Absorptive capacity and economic development- Valutrics
The geography of innovation is diverse and uneven. Each city or region’s specialist knowledge depends on its economic and industrial structure; these structures consequently create diversity between places.
By the 1950s, the ‘absorptive capacity’ of regions and countries had been identified as critical to economic development. Due to their limited access to capital, technical training and formal education, and their poor industrial knowledge base, developing countries have to rely on external sources of capital, technology and knowledge. In a recent report, the World Bank states that domestic absorptive capacity both conditions and attracts external flows. The report adds: “the bulk of technological progress in developing countries has been achieved through the absorption and adaptation of pre-existing and new-to-the- market or new-to-the-firm technologies, rather than the invention of entirely new technologies”.
According to the World Bank, two main factors affect the absorptive capacity of developing countries: the extent to which a country is exposed to foreign technologies; and its ability to absorb and adapt those technologies.
The importance of ‘absorptive capacity’ in reaping the benefits of foreign investment has gained more significance with the global growth of FDI flows. For example the strength of local absorptive capacity in the Chinese regions ensured that such investment drove knowledge-based development. Likewise, a weaker capacity in Indonesia and Mexico is said to have prevented these countries from taking advantage of growing foreign investment.

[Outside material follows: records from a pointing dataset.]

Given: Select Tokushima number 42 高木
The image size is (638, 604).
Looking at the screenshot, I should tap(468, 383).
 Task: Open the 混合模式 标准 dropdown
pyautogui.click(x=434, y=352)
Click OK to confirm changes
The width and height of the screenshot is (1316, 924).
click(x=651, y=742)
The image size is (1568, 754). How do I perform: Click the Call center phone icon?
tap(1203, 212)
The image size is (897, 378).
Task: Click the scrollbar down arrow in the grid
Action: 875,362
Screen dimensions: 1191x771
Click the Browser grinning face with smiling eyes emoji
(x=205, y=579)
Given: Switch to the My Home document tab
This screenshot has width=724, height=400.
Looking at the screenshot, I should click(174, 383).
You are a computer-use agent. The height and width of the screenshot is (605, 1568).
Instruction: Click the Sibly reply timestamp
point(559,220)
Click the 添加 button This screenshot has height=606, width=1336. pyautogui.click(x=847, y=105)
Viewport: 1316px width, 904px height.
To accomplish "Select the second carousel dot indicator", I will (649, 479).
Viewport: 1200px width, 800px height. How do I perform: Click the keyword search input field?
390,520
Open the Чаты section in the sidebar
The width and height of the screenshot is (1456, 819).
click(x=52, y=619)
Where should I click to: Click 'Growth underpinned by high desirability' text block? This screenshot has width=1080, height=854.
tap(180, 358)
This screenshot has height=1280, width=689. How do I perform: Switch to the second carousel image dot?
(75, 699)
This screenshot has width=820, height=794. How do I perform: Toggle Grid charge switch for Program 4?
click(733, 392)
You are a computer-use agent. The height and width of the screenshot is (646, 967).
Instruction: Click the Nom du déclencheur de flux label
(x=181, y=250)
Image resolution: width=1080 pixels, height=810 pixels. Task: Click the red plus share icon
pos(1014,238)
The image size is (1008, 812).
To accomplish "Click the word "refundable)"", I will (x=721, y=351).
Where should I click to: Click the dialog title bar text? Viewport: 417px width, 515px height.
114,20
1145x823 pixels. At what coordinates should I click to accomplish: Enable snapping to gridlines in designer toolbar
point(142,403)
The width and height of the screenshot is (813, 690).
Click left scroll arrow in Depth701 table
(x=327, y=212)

The strength of absorptive capacity of regions is crucial for the spread of knowledge and ideas through and across multinational enterprises.Indeed, international alliances between firms are the main route for their transfer between countries and territories.
While firms are not necessarily the sole agents of absorptive capacity, they are the most relevant players in local innovation activities.
There are fewer innovating than imitating companies. This is why a great share of absorptive capacity literature has focused on firms. In this context, the concept of ‘absorptive capacity’ was first coined by Cohen and Levinthal (1990) to refer to a firm’s ability to identify, assimilate and exploit knowledge from external sources.
source: world bank
The ‘absorptive capacity’ of a firm is mediated by the wider environment in which it competes and operates. A firm that is part of an industrial cluster characterised by a strong absorptive capacity will be better positioned to benefit from high levels of spillovers, learning and growth. The role of the wider innovation environment has triggered a greater interest in the concept of the absorptive capacity of places. This has been implicit in the various bodies of work underlying the learning regions paradigm, such as innovation milieux, innovation networks, and regional productive systems, as well as national and regional innovation systems. The learning region concept stipulates that the coordination and integration of the production and innovation processes requires a reciprocal exchange of information and knowledge along the supply chain. The extent to which this happens drives firms to create and draw on territorial networks that either reinforce ties of proximity or break existing territorial networks to develop extra- territorial links.